--- START OF RECORDS FOR THIS TASK ---

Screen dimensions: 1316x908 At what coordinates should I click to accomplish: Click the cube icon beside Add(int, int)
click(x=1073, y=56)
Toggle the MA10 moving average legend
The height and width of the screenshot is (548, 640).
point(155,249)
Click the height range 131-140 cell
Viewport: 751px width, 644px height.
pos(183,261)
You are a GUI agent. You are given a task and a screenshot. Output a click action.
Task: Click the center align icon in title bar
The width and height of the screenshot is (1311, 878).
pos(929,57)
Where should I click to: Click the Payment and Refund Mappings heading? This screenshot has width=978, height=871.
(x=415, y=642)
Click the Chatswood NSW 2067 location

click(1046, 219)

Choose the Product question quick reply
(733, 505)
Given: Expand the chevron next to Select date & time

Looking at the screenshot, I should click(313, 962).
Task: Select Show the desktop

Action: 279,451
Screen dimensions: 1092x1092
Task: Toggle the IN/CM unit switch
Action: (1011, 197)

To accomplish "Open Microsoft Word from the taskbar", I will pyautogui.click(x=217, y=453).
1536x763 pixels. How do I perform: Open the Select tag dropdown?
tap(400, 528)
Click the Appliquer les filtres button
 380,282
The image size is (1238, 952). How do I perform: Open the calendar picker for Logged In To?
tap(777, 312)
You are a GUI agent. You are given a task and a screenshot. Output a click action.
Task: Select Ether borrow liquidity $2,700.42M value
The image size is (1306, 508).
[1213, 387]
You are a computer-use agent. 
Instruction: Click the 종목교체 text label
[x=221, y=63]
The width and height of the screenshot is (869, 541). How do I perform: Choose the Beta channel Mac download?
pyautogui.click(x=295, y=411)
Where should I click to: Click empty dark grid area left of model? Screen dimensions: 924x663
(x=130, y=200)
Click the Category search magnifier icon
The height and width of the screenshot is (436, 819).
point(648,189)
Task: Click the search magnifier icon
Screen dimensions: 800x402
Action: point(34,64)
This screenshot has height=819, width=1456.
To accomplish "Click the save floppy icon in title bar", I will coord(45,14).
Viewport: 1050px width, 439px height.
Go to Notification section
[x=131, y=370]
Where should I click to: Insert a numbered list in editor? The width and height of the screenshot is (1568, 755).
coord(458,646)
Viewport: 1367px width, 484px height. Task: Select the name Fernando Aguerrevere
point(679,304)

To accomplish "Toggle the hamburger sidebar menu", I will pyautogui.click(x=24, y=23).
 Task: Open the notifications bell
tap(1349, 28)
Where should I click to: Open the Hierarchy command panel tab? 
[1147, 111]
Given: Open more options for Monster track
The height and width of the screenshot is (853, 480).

--- END OF RECORDS FOR THIS TASK ---

## [WHAT YOU WILL DO]
Rewrite the part of the entries that opens with the line containing "Click the Appliquer les filtres button" and closes with the line containing "[x=221, y=63]", both lines included, and give only that part. Keep every request line unchanged, and multiply each coordinate in the answers by 2.25, rounding to the nearest whole number with halves rounded up.

## [COMPLETE RESPONSE]
Click the Appliquer les filtres button
 855,635
The image size is (1238, 952). How do I perform: Open the calendar picker for Logged In To?
tap(1748, 702)
You are a GUI agent. You are given a task and a screenshot. Output a click action.
Task: Select Ether borrow liquidity $2,700.42M value
The image size is (1306, 508).
[2729, 871]
You are a computer-use agent. 
Instruction: Click the 종목교체 text label
[x=497, y=142]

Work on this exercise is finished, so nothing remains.